While various studies have demonstrated the potential value of social capital in influencing health seeking behaviour [23, 25], this study builds upon this knowledge by testing whether client engagement in monitoring and improving healthcare and health insurance services positively influence clients’ trust in the NHIS and their willingness to enrol in the program. Reasoning that stakeholder participation in the design and implementation of the interventions will strengthen communication, information sharing, mutual understanding and relationship building, we hypothesized that social capital (horizontal and vertical) and subsequently insurance enrolment would increase as a result of the intervention.

This paper presents the results of a cluster randomised controlled trial in which two interventions were tested to increase active membership of the Ghana NHIS. The study examined whether (1) the interventions were effective at raising active membership in the NHIS, (2) the interventions helped to increase levels of social capital, and (3) the effectiveness of the interventions was dependent on initial levels of social capital. As the effects of the two interventions were comparable, they were combined in the analyses. Other papers published on these interventions focus on the effect on patient safety and risk reduction efforts in primary health facilities [29] and on healthcare utilization, frequency of illness and perceptions on quality of healthcare [30]. Our first main finding is that the combined intervention was effective in increasing NHIS enrolment. The second main finding is the positive relationship between the vertical types of social capital and insurance enrolment. It reinforces previous findings in the literature [40, 41] that trustworthiness of providers and insurance schemes and positive attitudes of medical staff play an important role in people’s decision on joining insurance schemes. The third main finding is that the interventions are more effective where there is a low level of social capital.
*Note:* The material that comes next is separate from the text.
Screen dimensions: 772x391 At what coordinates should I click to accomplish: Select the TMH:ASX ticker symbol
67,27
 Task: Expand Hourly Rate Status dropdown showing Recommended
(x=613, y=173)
In practice, it means that in a low social capital environment even light engagement interventions might be a cost-effective tool in increasing insurance enrolment.
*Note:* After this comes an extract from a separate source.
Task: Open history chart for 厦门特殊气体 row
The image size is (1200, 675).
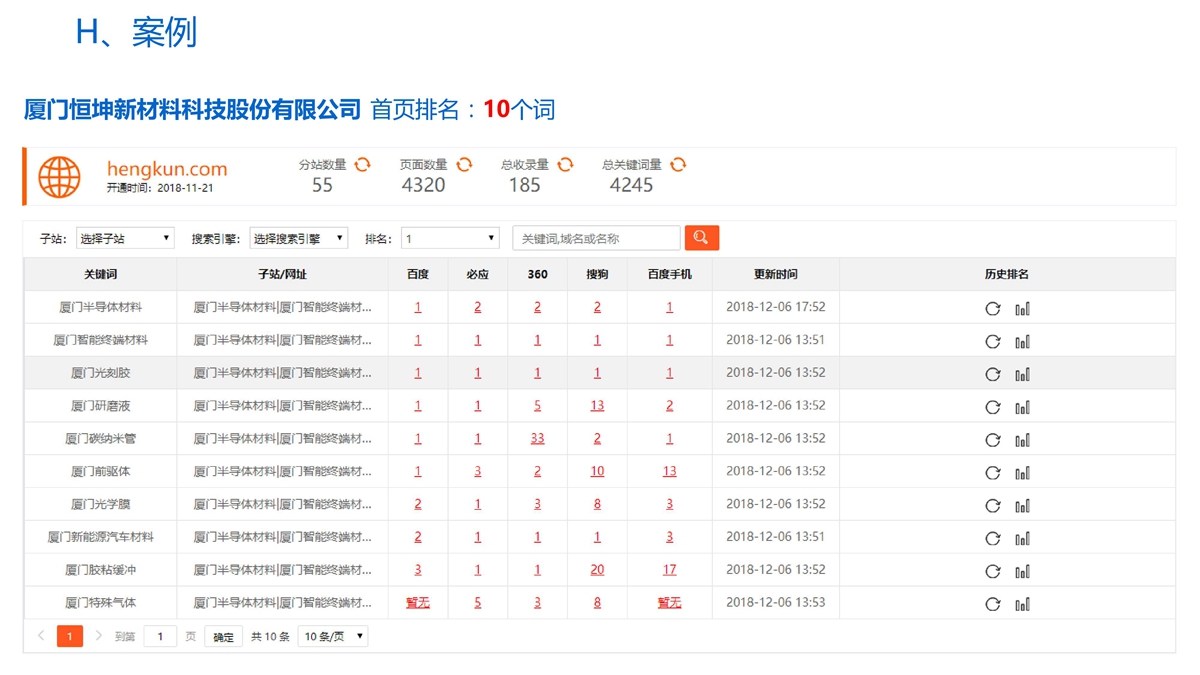Action: (x=1022, y=604)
While we have shown that the interventions effectively increased enrolment, and that social capital has a positive effect on enrolment, findings are inconclusive about the effect of the interventions on the different types of social capital. In other words, we can show that the combined intervention had a positive effect on enrolment but not that it affects social capital. Future research should aim to identify other community factors that are part of the enrolment process, whether other interventions to improve the quality of services could help to increase enrolment and, as a result, could provide community benefits in terms of social capital. Our baseline and follow-up survey include a range of social capital items, which could potentially be linked to the concept of social capital. Another direction is to identify and test potential channels other than social capital through which the intervention could impact enrolment. One explanation of the effectiveness of the intervention can be the increased attention on health insurance, encouraging healthcare and health insurance providers to improve their services. Alhassan et al. concluded from this same study that healthcare staff efforts towards increasing patient safety and reducing risk improved significantly in intervention facilities especially in the areas of leadership/accountability [29].

Conclusion

In conclusion we can say that the intervention increases enrolment in the health insurance program. Although we did not find a change in social capital, we reason that the intervention effect of improved services in time will also influence clients’ trust in the service providers and thus increase the level of vertical social capital. It would be reasonable that such change require longer continuation of the intervention.

Finally, findings can guide the NHIS in Ghana and other countries to realize more client engagement in the planning and implementation of their programs in order to enhance enrolment.